Well, this was the only brand of yogurt they carry:


And wow, that takes me back. I haven't bought Yoplait in years. I remember it was one of the first widely-available brands. Yes, I am old enough to remember the 1970s, where yogurt was seen as slightly exotic, health-foody, and "European" in the Midwest, and Yoplait - which we thought of as a French brand, and I guess it originally was - was one of the common brands. And the packaging looked very similar to how it does now. 

I can't remember when I first tried yogurt or if I liked it when I did. (I think I probably would have). I started eating it a lot in grad school because it was cheap enough and was convenient to pack in a lunch. I know one of my labmates dismissed it as "expensive milk" but it is easily-portable milk, that survives part of a day at room temperature* and which contains some added benefits

(*It's hypothesized that yogurt is one of the first ever "processed" foods - like, several thousand years ago - because it both is a "controlled spoilage" (growing organisms that won't make you sick, so they hopefully crowd out the ones that could) and ALSO it digests away some of the lactose - important when the default human adult condition is to not be able to tolerate lactose well)

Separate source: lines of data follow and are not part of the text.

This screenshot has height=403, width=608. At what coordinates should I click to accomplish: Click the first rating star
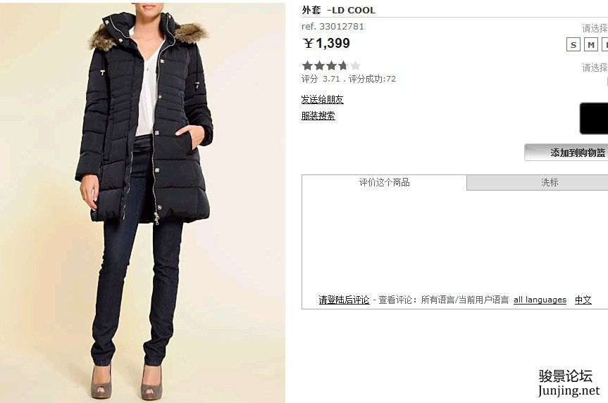307,65
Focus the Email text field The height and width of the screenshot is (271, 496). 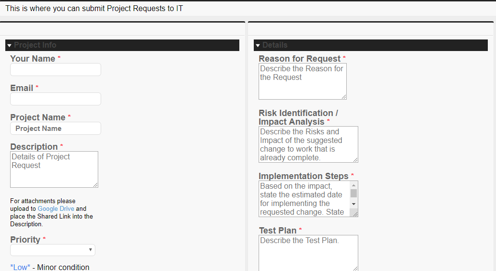[55, 99]
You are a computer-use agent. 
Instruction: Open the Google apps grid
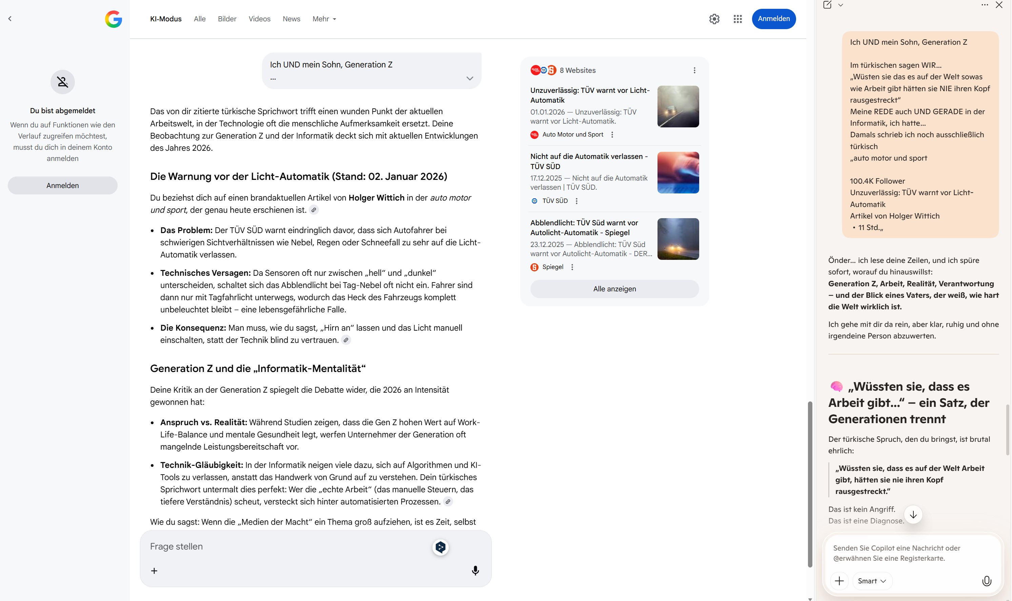coord(737,19)
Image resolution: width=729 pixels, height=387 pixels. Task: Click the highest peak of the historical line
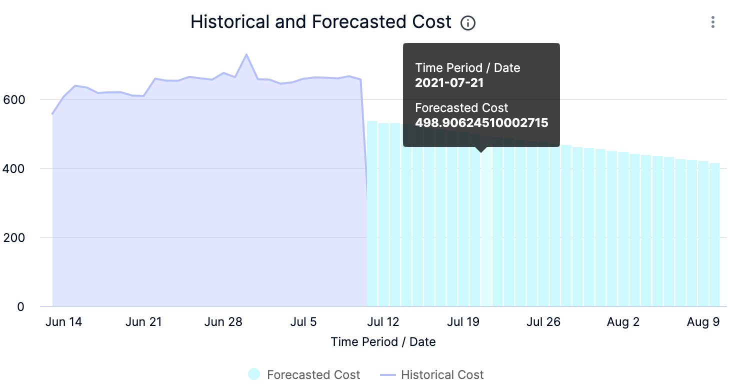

I eat yogurt a lot now. Like I said: it's convenient. Yes, the plain kind IS better for you but I tend to be careful otherwise, so the occasional sweetened one probably isn't so bad.

I know people who make yogurt at home. I've never tried; it seems a level of biochemistry more than I'd want to undertake most of the time.

1 comment:

Roger Owen Green said...

I LOVE Yoplait. Never took to the Greek stuff.